• [Données recueillies]
★ ★ ★ ★ ★

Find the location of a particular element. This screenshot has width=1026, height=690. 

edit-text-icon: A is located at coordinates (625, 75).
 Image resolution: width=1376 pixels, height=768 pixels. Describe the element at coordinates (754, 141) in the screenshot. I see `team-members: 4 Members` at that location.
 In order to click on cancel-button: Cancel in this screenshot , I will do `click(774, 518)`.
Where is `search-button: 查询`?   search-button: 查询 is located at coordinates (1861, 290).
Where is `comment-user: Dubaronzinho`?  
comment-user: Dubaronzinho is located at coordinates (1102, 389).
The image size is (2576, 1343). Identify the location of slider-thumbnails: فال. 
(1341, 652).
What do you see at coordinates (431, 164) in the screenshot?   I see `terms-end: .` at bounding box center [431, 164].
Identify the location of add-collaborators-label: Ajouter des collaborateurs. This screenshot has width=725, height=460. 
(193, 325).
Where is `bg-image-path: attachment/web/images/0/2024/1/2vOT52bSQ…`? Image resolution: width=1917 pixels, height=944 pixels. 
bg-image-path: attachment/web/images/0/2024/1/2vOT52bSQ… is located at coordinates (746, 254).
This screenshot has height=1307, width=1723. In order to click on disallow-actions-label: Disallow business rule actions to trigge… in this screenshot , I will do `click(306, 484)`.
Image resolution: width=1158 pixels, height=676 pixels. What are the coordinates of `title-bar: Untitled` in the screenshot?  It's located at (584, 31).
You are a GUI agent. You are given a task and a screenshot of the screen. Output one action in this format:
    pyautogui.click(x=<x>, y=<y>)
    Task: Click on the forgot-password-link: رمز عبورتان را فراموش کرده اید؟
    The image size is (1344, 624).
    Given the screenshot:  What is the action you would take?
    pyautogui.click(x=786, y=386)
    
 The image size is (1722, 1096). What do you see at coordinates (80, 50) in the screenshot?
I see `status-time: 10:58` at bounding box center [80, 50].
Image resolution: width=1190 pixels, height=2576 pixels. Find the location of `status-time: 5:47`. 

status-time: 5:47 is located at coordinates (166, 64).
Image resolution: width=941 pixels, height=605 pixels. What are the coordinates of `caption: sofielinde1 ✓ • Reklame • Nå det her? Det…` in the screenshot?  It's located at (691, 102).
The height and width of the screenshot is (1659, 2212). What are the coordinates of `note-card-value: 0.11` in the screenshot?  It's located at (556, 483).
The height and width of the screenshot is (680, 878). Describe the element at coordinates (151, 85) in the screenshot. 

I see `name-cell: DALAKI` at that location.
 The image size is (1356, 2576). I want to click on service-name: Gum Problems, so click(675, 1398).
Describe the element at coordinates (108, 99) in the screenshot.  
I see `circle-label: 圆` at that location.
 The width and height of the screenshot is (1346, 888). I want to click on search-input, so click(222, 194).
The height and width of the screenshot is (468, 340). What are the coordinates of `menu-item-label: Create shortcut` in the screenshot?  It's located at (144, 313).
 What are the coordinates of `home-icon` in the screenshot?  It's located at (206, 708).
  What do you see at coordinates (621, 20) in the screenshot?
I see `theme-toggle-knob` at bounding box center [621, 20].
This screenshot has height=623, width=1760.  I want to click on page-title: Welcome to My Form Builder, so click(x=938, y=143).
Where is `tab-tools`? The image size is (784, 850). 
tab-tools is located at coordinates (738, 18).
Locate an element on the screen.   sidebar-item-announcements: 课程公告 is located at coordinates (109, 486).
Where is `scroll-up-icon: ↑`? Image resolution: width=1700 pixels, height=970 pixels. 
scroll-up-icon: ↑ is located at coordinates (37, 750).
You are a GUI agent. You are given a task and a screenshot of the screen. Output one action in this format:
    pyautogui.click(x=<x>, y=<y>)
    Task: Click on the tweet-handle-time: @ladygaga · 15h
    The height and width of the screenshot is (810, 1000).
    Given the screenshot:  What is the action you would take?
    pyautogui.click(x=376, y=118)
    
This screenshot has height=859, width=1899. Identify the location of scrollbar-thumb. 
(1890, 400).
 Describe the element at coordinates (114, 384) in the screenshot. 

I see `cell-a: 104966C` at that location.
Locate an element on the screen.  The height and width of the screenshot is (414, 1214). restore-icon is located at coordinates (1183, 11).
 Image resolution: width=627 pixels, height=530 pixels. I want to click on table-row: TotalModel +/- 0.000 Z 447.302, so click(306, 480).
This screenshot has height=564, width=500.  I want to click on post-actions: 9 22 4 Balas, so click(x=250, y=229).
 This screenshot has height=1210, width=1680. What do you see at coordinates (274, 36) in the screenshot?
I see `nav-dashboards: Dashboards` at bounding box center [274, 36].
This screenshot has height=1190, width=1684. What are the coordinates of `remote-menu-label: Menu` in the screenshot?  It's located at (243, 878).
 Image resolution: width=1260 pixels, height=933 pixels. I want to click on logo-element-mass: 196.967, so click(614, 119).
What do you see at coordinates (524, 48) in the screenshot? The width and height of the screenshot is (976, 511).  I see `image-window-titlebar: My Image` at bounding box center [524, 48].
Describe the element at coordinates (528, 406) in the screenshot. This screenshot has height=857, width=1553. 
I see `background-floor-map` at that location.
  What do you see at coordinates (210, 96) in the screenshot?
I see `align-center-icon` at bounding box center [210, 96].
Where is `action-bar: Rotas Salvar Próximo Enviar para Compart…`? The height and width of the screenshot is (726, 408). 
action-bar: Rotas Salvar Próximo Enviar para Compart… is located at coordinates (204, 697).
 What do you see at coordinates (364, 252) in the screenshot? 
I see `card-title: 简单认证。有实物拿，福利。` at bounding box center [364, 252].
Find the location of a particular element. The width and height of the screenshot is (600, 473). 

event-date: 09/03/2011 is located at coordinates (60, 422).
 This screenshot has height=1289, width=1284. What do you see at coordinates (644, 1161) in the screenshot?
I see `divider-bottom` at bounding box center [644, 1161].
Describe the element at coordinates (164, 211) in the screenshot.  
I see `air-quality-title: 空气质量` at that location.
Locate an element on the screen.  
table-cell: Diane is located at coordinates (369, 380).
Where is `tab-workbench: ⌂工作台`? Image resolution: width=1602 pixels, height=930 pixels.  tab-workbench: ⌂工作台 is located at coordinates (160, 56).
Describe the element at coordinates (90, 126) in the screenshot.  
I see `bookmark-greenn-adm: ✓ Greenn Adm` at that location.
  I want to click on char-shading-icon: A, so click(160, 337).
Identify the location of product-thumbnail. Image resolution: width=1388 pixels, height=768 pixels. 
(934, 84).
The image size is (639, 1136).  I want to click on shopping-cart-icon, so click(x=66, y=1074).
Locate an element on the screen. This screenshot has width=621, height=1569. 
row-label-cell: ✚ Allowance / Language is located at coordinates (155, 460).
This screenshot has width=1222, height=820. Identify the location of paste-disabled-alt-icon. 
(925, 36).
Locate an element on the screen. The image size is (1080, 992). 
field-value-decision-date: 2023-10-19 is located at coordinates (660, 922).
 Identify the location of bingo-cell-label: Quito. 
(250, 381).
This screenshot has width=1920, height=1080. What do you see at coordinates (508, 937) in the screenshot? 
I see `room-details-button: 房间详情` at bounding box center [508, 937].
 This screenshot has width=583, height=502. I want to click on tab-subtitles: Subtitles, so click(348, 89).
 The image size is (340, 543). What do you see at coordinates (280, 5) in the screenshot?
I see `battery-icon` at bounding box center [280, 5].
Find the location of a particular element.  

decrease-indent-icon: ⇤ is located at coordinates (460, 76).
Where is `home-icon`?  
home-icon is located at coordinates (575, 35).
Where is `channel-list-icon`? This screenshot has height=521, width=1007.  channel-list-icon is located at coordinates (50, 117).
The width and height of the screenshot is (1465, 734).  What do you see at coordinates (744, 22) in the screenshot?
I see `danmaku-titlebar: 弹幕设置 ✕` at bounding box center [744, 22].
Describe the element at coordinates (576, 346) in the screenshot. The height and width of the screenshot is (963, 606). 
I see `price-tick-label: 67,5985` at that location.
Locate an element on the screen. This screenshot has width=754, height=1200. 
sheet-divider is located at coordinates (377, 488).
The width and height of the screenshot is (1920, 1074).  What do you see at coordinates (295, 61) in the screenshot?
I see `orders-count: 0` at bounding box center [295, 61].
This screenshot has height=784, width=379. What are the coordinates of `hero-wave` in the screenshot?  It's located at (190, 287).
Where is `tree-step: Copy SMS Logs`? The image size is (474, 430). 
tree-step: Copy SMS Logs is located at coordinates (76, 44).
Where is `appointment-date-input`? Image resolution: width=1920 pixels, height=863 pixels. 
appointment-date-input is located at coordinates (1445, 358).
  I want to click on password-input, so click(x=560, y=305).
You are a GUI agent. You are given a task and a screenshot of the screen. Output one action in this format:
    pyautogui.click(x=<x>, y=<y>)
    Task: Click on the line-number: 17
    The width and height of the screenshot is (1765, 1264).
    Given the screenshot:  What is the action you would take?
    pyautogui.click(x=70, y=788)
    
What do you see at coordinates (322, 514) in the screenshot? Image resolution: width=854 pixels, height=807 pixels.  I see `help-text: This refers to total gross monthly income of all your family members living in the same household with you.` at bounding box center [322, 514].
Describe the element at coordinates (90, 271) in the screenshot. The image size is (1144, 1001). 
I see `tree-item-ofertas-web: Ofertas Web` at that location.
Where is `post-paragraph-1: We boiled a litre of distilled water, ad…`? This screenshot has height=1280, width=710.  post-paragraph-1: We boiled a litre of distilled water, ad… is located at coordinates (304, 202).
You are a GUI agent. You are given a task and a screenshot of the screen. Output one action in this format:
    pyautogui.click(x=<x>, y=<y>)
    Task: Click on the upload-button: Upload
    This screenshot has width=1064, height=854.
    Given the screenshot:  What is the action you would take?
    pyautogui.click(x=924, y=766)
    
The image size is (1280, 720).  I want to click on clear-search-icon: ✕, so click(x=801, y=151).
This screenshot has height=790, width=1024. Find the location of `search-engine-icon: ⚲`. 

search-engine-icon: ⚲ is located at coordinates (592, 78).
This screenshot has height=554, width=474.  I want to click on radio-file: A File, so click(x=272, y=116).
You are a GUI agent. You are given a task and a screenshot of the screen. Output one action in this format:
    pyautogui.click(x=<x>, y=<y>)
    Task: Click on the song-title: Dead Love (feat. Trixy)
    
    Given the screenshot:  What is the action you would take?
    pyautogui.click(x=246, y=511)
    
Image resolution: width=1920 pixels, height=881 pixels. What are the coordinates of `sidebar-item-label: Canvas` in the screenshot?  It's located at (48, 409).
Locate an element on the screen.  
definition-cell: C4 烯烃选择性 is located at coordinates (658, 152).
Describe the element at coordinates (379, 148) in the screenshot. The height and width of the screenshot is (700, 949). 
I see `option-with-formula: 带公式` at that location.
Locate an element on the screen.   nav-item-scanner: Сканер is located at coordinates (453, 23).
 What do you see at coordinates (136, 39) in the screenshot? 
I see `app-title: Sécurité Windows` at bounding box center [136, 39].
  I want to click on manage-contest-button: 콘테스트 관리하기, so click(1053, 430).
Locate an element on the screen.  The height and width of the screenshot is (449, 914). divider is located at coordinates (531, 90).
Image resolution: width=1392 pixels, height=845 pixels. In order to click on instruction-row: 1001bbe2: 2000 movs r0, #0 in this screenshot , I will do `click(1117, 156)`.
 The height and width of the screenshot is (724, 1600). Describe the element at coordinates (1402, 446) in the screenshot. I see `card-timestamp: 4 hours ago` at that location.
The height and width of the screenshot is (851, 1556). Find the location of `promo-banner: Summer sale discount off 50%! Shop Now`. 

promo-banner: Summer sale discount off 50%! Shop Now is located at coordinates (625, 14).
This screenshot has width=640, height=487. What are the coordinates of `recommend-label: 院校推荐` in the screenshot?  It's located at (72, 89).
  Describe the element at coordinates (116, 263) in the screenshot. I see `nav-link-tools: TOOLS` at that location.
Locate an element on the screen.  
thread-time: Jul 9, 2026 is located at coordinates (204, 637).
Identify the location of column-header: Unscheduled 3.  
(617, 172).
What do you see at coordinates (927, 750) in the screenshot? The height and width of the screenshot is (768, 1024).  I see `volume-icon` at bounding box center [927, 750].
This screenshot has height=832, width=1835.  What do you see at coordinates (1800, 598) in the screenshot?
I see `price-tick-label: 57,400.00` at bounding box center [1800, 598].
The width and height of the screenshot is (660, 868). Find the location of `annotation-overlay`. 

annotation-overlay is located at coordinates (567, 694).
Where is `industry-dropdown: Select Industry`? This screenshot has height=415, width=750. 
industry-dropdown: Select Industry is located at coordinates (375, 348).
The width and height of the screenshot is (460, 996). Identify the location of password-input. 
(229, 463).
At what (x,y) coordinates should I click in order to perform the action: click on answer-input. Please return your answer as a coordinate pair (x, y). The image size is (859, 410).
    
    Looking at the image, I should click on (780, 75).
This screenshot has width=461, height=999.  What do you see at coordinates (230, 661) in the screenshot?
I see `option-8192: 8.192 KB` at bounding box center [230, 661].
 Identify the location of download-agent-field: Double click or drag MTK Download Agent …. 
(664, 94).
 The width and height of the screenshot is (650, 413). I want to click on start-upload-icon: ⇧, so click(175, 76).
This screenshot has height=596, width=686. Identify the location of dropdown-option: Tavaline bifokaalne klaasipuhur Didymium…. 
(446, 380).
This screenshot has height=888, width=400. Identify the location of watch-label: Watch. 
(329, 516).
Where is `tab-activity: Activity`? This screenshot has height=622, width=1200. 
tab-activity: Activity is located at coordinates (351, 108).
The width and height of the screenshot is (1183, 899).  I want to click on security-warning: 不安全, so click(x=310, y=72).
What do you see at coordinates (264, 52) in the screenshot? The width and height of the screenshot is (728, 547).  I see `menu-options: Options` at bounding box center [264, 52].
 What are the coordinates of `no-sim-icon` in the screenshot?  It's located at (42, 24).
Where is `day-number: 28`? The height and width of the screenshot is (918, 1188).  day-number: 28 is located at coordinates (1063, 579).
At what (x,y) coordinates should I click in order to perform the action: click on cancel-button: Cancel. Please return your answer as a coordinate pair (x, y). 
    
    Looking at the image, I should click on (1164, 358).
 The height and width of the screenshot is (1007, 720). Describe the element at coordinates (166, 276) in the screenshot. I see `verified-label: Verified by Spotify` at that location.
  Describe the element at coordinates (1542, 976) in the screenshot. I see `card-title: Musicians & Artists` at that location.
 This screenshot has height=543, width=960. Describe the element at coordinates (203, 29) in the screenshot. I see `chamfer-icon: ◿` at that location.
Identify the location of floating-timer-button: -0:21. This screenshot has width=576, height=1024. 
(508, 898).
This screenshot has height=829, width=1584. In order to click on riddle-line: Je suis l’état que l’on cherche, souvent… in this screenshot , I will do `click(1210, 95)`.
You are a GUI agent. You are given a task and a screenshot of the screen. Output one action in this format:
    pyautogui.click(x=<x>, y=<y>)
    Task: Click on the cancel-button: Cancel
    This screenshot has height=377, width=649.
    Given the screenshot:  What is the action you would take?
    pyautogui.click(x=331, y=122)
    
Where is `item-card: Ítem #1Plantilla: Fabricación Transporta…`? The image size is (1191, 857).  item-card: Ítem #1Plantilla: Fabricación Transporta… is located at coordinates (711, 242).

★ ★ ★ ★ ★

• [Consigne]
Recopiez les lignes, en commençant par celle qui contient "Identify the location of bingo-cell-label: Quito." et en terminant par celle qui contient "(250, 381).", et changez "Quito" en "Lima" sans rien modifier d'autre.

• [Résultat attendu]
 Identify the location of bingo-cell-label: Lima. 
(250, 381).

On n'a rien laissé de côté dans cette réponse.